------ Document extract

In faceted dot plots, the mean changes in individual components are summarised both overall and by HLI change categories, using imputed data.

Participants were followed from the lifestyle questionnaire completed at the follow-up assessment until the first occurrence of cancer (excluding non-melanoma skin cancers), death, emigration, loss to follow-up or the end of the follow-up period, whichever came first. The end of follow-up dates varied by country, with maximum dates ranging from 2008 to 2012. Multivariable Cox proportional hazards regression models, using participants’ age as the underlying time scale, were used to estimate hazard ratios (HRs) and the corresponding 95% confidence intervals (CIs) for the association between changes in HLI and the risk of postmenopausal breast cancer. Changes in HLI were initially examined as a continuous variable and subsequently as a categorical variable, as previously described. Associations between continuous changes in the four individual HLI components and postmenopausal breast cancer risk were assessed in a single, mutually adjusted, model. To evaluate whether specific lifestyle components disproportionately influenced the association, the relationship between continuous HLI change and postmenopausal breast cancer risk was also modelled using HLI scores recalculated with one component excluded at a time (e.g. smoking, alcohol, BMI, physical activity). The corresponding baseline HLI score, excluding the same component, was included in each model as an adjustment variable. HRs were estimated overall and stratified by breast cancer subtype, based on the ER status (“ER- + ”, “ER- “, or “Unknown”), with all categories included in the analyses. To account for competing risks, the Lunn & McNeil approach was applied [22]. This methodology involves data augmentation, where each subject is assigned a separate observation for each ER status, followed by stratification by event type in the Cox model. Additionally, associations between categorical HLI levels at follow-up ([0–8]; [8–11]; ≥ 11) with breast cancer risk, were also assessed within each baseline HLI category ([0–8]; [8–11]; ≥ 11). For each stratum, HRs were estimated by follow-up HLI level, using women who remained in the same category over time as the reference group.

------------
------ Given records

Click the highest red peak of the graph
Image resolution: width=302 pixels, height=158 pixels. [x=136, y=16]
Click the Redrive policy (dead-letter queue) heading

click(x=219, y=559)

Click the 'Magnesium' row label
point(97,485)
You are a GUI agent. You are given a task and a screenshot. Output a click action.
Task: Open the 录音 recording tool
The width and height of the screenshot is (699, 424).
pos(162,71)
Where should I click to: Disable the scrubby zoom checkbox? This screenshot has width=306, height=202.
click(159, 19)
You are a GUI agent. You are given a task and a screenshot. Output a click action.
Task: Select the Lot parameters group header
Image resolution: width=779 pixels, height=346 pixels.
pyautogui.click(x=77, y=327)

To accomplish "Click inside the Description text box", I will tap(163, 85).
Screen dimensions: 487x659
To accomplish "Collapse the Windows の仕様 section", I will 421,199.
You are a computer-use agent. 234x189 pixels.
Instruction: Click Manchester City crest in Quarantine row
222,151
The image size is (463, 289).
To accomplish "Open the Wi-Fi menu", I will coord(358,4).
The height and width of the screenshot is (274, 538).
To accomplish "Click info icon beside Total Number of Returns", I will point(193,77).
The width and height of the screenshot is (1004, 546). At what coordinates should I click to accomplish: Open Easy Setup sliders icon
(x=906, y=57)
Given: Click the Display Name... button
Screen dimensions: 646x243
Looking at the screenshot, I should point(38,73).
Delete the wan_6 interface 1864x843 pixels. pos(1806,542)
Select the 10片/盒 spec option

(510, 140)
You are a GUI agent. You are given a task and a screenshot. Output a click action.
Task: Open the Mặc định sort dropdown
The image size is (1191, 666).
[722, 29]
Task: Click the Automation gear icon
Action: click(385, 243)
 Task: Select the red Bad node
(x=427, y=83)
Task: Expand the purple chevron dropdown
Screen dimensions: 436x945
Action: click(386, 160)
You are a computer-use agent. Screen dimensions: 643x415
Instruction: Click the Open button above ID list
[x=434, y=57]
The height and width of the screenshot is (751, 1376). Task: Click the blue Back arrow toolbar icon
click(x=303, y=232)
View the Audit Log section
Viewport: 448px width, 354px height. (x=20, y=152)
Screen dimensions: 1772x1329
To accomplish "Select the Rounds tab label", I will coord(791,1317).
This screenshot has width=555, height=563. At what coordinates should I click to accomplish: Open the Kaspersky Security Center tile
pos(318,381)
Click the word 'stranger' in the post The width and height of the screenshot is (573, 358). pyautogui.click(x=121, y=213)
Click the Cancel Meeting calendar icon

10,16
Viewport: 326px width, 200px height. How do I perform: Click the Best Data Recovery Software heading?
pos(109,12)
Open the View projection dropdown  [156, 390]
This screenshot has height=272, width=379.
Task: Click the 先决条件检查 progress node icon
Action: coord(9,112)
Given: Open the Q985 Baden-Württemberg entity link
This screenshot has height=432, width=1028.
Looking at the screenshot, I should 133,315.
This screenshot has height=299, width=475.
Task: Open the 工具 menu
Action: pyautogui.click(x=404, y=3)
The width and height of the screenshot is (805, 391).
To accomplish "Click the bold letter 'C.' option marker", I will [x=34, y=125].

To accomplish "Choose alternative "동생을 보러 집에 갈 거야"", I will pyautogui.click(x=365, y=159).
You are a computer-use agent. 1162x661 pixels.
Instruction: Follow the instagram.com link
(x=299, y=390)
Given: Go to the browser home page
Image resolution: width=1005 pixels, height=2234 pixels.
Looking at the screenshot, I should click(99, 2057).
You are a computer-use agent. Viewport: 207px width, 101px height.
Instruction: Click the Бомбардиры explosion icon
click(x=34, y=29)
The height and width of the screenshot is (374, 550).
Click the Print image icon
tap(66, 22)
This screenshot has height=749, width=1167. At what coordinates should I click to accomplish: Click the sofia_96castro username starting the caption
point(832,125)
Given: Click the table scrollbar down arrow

------------

# What the exercise asks
According to the breast cancer methods excerpt, what method was used to account for competing risks? The rows come from a separate source unrelated to the text.

# Output of the task
The Lunn & McNeil approach.